A veces, los recuerdos vienen en forma de olores, sabores, o los trae una imagen. Esta vez se anunciaron con un sonido, que trajo en seguida el aroma; el del cemento húmedo mezclado con el humo de carne asada.

Me acuerdo de estar sentada en un aula, cursando el segundo grado de mi escuela primaria. Debería ser septiembre. Las ventanas estaban abiertas, entraba sol en la clase y no hacía frío. El sonido que hizo aparecer tal evocación, era el que producía el afilador de cuchillos, haciendo sonar una flauta chiquita de forma irregular. Nunca lo vi, a ése, el que pasaba los lunes por la calle del colegio. Pero bien real era la melodía, siempre cerca del mediodía, fundida con el olor a asado de la obra en construcción de enfrente. 

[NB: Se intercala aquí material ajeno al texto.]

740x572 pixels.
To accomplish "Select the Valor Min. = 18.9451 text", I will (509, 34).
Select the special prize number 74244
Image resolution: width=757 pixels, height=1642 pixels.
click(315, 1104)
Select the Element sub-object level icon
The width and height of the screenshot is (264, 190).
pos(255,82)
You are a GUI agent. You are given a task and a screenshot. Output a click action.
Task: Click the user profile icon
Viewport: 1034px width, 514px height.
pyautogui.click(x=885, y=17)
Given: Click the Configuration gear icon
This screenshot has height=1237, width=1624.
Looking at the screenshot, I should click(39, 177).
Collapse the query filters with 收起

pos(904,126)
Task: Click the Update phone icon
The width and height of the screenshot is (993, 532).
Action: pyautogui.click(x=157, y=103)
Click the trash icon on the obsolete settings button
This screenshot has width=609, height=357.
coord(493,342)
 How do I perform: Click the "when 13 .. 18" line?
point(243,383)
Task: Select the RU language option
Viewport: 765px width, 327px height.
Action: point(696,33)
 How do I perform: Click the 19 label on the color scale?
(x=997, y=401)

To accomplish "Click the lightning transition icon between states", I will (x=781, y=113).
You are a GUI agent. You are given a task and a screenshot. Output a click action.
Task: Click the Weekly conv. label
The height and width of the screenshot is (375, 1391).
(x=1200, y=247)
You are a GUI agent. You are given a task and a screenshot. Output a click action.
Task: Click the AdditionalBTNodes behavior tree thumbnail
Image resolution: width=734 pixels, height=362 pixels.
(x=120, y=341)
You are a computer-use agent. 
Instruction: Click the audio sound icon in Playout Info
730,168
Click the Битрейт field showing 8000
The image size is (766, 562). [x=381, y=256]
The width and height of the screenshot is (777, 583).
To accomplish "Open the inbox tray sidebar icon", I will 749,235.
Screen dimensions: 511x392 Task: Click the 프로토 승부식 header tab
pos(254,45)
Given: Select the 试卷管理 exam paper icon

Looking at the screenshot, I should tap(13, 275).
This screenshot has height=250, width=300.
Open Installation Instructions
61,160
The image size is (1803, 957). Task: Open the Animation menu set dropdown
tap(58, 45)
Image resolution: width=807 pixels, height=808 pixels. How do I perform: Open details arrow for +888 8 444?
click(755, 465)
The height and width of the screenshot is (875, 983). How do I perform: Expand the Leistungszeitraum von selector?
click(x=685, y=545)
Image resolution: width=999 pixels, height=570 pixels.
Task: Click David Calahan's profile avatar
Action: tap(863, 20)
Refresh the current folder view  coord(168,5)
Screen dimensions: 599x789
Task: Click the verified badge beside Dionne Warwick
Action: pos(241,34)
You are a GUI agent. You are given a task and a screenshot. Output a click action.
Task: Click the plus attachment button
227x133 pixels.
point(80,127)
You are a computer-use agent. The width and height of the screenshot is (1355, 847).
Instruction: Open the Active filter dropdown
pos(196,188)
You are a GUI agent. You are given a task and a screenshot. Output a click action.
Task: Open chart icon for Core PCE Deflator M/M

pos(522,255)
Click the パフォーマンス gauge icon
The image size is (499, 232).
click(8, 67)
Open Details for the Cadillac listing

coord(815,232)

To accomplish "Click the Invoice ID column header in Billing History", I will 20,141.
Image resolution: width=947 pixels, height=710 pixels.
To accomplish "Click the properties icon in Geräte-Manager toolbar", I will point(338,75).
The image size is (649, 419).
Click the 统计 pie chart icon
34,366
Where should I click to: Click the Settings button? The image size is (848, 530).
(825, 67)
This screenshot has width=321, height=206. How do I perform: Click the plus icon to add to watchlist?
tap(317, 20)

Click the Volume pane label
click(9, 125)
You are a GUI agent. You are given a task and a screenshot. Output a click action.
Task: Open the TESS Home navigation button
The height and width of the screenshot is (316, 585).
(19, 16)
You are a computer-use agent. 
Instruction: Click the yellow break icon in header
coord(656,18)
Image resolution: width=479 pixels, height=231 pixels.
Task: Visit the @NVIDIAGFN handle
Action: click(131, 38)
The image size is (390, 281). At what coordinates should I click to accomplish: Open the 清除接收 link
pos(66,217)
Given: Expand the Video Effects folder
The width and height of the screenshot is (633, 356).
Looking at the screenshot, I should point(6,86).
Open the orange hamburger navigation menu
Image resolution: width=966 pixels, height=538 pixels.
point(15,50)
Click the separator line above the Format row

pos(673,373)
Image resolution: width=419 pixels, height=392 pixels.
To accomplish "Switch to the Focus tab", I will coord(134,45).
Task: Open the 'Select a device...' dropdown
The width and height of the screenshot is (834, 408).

Ahora puedo asociar estos momentos casi al mismo tiempo: la flauta, el cemento fresco, el ruido de los obreros golpeando paredes, y el rico sabor de la carne hecha humo. La hora del almuerzo se acercaba. Yo podía predecirlo, preverlo. Todos los lunes a esa hora bendita, y cuando la flauta de pan sonaba, sabía que faltaba poco para volver a casa. La escuela quedaba en Barrio Norte de Capital Federal, se llamaba Saint Charles.

Ahora, yo soy maestra. Me toca evocar a esta nena hambrienta, dispuesta a desenmascarar a un hombre en bicicleta que silba una canción que no es canción, me ayuda a contemplar y comprender la infancia de otros que pasan por mi aula. Ellos viven para descifrar enigmas desafilados, se ríen del tiempo, porque están en el. Y eso les alcanza. Espero nunca perder de vista el gris pastoso del hormigón girando en la máquina, me avisa que mientras no se solidifica, todavía se le puede dar forma, como a la niñez, el momento más lindo de la vida. 
Todas las maestras deberíamos dar alguna vuelta en bicicleta, silbar bajito y dejar humo rico en el aire.